Virtual Screening of Nrf2 Dietary-Derived Agonists and Safety by a New Deep-Learning Model and Verified In Vitro and In Vivo.

Abstract

Nuclear factor (erythroid-derived 2)-like 2 (Nrf2) is an essential regulatory target of antioxidants, but the lack of Nrf2 active site information has hindered discovery of new Nrf2 agonists from food-derived compounds by large-scale virtual screening. Two deep-learning models were separately trained to screen for Nrf2-agonists and safety. The trained models screened potentially active chemicals from approximately 70,000 dietary compounds within 5 min. Of the 169 potential Nrf2 agonists identified via deep-learning screening, 137 had not been reported before.
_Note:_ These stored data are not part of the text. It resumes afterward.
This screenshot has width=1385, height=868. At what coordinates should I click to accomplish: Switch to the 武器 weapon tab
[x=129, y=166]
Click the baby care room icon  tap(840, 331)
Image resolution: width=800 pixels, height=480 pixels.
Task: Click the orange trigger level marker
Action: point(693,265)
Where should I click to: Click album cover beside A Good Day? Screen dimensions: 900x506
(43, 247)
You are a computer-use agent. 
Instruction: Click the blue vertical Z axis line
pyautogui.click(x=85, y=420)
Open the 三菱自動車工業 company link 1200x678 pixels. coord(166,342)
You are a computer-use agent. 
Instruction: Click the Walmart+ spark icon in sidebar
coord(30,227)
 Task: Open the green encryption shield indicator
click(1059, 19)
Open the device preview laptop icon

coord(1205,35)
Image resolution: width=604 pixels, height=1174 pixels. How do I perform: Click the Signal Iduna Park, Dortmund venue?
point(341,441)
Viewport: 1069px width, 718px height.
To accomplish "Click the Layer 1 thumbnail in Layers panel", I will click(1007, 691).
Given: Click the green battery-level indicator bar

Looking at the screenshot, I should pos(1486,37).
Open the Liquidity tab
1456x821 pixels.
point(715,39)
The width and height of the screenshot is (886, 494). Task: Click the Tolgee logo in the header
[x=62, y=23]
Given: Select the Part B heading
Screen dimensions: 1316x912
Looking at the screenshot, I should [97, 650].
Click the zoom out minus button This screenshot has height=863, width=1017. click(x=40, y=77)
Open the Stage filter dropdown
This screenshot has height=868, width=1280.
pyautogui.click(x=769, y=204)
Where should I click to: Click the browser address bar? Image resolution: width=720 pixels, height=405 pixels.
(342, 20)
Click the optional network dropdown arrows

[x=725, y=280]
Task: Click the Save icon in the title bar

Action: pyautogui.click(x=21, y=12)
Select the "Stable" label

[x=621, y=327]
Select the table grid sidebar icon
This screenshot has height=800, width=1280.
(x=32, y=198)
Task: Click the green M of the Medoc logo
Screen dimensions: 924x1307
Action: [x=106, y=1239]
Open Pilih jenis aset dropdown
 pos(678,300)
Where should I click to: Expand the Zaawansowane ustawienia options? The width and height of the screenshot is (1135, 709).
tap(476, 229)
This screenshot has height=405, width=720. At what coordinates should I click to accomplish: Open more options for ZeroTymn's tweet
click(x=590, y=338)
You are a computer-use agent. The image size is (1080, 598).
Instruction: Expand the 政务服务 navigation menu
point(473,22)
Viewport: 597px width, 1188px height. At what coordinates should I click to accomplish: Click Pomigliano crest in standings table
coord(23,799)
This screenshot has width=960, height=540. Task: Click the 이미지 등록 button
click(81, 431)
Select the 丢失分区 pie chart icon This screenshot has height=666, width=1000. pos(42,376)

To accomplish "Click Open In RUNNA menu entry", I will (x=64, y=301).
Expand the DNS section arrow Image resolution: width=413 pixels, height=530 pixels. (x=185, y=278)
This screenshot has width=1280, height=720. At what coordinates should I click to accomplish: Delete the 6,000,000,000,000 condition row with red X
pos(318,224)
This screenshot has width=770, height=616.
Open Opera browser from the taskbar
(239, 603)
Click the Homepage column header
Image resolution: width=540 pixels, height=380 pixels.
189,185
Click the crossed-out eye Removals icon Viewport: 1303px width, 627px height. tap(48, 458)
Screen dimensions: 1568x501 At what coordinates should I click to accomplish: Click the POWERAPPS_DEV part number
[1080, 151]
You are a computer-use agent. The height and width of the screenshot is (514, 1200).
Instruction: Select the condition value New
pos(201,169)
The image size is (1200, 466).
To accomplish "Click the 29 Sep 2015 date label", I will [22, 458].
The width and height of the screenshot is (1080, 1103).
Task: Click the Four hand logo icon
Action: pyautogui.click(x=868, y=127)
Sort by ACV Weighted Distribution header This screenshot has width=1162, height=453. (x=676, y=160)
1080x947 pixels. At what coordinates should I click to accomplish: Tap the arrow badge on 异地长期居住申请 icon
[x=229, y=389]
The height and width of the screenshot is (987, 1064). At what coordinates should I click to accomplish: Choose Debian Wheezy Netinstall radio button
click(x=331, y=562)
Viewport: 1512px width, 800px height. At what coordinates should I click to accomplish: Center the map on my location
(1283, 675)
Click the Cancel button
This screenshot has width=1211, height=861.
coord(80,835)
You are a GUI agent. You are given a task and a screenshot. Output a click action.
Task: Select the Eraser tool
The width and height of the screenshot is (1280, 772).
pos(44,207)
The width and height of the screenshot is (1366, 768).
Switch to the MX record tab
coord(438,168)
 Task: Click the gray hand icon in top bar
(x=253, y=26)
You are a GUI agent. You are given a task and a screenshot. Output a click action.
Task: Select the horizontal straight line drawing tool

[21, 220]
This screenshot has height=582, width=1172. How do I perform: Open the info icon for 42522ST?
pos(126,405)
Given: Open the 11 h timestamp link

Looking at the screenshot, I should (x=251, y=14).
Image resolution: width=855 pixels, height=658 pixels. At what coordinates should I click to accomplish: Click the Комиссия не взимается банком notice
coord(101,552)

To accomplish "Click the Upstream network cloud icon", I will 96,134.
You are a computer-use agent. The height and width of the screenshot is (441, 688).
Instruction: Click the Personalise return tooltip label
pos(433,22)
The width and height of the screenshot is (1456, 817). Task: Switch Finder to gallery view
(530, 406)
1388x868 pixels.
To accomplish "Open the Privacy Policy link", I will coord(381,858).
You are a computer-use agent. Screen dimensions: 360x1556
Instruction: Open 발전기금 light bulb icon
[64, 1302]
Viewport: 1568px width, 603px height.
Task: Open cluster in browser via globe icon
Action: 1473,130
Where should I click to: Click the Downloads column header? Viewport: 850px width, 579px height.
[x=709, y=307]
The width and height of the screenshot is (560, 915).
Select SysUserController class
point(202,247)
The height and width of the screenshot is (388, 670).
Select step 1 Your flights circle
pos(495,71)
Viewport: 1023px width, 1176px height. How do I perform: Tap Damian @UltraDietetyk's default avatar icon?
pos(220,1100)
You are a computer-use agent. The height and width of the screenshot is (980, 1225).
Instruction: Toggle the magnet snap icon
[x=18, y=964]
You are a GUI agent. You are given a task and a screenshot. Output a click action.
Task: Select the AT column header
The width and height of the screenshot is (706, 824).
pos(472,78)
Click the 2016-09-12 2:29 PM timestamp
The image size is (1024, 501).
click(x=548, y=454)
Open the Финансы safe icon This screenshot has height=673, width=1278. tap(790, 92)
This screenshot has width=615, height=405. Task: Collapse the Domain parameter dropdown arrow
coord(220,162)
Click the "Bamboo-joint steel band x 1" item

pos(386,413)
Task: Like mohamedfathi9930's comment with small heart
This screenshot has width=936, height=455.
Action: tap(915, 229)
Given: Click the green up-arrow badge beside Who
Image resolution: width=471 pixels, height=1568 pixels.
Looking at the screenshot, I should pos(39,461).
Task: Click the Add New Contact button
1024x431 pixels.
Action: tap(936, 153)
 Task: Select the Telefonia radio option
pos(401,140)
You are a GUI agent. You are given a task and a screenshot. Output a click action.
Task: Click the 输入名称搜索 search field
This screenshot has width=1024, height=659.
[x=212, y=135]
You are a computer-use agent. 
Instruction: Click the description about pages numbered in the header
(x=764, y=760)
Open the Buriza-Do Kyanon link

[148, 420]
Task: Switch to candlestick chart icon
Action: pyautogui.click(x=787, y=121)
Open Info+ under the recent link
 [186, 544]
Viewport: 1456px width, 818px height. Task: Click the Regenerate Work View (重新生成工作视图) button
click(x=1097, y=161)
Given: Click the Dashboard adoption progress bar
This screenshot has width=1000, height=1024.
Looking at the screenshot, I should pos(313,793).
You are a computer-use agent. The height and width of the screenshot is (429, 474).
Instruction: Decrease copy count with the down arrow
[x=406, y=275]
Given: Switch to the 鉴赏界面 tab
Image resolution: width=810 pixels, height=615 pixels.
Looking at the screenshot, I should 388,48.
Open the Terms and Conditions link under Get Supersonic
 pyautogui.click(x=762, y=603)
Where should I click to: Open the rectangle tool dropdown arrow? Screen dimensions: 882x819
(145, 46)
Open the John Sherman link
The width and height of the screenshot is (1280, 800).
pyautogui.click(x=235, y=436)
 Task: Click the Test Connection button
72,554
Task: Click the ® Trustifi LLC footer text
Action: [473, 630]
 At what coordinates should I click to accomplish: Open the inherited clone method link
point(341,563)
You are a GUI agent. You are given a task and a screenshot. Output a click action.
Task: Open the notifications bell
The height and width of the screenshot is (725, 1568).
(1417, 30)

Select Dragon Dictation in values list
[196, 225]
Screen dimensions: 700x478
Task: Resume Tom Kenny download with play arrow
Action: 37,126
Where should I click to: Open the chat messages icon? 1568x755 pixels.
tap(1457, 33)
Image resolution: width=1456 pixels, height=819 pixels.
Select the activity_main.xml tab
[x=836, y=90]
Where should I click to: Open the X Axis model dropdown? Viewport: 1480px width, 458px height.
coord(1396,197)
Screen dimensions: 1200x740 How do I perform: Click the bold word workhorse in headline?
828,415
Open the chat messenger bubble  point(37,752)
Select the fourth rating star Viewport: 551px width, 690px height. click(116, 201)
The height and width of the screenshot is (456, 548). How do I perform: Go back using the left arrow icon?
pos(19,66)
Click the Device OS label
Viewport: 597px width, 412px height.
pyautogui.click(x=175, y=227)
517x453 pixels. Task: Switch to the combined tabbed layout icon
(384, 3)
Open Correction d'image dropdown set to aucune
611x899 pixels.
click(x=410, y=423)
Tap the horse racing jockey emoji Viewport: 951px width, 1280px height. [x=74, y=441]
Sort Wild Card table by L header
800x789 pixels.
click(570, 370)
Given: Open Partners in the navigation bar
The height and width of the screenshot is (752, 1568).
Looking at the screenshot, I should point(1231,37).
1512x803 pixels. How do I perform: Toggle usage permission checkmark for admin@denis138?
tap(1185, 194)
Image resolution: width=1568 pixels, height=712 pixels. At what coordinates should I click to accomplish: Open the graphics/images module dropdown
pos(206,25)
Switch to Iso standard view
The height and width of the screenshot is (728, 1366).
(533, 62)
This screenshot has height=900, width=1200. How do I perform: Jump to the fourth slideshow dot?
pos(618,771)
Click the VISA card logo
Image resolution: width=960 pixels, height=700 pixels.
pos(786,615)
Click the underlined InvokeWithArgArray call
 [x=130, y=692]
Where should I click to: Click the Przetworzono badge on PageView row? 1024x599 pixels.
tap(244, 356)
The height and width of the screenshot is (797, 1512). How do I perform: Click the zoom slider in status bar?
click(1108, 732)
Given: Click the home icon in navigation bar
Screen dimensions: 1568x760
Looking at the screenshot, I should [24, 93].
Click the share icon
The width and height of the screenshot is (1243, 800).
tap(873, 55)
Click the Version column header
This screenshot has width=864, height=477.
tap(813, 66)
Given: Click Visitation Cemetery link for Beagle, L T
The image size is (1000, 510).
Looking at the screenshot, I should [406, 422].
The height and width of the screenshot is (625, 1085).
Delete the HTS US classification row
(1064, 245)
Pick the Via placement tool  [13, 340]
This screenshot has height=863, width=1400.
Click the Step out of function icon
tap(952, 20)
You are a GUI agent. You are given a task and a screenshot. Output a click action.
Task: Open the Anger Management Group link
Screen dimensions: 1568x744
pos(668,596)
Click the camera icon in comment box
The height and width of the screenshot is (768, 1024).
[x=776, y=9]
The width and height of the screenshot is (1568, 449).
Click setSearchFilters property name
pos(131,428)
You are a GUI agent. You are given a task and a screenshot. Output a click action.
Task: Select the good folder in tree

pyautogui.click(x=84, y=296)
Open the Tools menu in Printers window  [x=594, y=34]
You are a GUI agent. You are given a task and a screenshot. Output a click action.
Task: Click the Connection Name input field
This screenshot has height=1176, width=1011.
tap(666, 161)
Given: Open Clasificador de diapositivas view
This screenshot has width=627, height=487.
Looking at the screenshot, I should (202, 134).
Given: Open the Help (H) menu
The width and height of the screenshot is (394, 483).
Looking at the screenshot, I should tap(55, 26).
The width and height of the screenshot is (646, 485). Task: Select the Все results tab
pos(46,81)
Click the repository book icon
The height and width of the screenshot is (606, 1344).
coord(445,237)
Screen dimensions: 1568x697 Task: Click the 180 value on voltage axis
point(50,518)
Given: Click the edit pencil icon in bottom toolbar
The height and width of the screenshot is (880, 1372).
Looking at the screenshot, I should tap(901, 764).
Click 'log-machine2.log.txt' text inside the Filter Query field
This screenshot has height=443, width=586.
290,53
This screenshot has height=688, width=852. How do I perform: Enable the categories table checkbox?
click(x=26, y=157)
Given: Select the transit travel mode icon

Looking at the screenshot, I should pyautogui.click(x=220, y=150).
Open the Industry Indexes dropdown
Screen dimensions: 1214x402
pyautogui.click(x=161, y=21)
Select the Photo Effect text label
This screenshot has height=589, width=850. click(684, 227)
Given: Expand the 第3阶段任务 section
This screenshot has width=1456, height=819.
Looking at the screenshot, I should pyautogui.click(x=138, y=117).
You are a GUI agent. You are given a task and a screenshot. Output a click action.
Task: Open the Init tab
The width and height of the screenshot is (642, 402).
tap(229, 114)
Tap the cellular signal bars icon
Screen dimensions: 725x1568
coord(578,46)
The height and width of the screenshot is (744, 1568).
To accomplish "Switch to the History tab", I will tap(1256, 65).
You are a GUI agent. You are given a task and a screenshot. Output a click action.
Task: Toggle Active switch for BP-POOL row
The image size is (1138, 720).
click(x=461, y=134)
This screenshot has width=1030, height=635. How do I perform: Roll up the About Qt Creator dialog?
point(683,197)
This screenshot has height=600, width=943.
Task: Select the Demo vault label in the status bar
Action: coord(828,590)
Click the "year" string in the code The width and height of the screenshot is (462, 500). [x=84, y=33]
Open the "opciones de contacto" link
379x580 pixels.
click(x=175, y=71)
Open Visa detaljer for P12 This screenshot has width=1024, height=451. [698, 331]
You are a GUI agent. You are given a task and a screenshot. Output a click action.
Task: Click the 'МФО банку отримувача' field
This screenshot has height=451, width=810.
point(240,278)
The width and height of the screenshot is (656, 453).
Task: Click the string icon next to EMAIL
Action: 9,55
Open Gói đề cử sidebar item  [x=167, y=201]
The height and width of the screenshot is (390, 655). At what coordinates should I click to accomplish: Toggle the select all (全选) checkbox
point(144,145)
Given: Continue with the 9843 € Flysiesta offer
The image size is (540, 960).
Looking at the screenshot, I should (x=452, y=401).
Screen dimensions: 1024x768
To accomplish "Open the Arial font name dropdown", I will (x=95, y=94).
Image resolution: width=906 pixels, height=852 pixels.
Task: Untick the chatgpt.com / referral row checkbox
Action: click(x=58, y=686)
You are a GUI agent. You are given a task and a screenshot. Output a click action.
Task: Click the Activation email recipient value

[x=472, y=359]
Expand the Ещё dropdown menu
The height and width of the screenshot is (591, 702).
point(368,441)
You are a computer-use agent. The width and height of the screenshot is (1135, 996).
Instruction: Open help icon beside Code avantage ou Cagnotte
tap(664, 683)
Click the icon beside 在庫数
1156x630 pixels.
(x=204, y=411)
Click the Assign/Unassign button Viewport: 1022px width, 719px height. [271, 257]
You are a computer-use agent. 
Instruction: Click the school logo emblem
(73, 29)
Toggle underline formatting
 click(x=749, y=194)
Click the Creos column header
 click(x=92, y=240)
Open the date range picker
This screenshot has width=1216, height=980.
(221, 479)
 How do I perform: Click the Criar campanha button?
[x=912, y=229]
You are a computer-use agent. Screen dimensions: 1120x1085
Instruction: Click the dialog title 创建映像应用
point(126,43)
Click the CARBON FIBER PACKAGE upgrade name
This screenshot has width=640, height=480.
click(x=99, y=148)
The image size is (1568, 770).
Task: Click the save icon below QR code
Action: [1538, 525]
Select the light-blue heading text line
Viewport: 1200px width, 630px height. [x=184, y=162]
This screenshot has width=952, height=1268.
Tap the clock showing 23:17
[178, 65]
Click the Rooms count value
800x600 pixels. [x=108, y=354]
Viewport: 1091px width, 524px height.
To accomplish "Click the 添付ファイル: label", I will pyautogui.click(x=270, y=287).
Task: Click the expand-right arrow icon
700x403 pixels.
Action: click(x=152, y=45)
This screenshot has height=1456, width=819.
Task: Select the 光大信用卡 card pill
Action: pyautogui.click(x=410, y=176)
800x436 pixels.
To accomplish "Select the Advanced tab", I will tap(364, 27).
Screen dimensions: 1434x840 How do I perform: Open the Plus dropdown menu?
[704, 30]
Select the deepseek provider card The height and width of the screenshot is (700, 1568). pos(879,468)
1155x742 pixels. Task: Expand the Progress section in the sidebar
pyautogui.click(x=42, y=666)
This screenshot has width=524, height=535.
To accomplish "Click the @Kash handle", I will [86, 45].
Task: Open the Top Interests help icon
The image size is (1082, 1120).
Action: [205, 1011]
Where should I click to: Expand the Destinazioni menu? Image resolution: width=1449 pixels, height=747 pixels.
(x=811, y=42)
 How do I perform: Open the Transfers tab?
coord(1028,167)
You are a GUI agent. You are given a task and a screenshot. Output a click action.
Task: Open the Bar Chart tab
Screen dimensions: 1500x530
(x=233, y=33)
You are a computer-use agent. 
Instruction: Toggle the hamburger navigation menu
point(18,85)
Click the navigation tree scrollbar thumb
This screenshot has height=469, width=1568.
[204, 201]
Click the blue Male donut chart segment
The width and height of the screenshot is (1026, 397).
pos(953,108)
Six compounds selected from the new Nrf2 agonists significantly increased (p < 0.05) the activity of Nrf2 on carbon tetrachloride (CCl4)-intoxicated HepG2 cells (nicotiflorin (99.44 ± 18.5%), artemetin (97.91 ± 8.22%), daidzin (87.73 ± 3.77%), linonin (74.27 ± 5.73%), sinensetin (72.74 ± 10.41%), and tectoridin (77.78 ± 4.80%)), and their safety were demonstrated by an MTT assay. The safety and Nrf2 agonistic activity of nicotiflorin, artemetin, and daidzin were also reconfirm by a single-dose acute oral toxicity study and CCl4-intoxicated rat assay.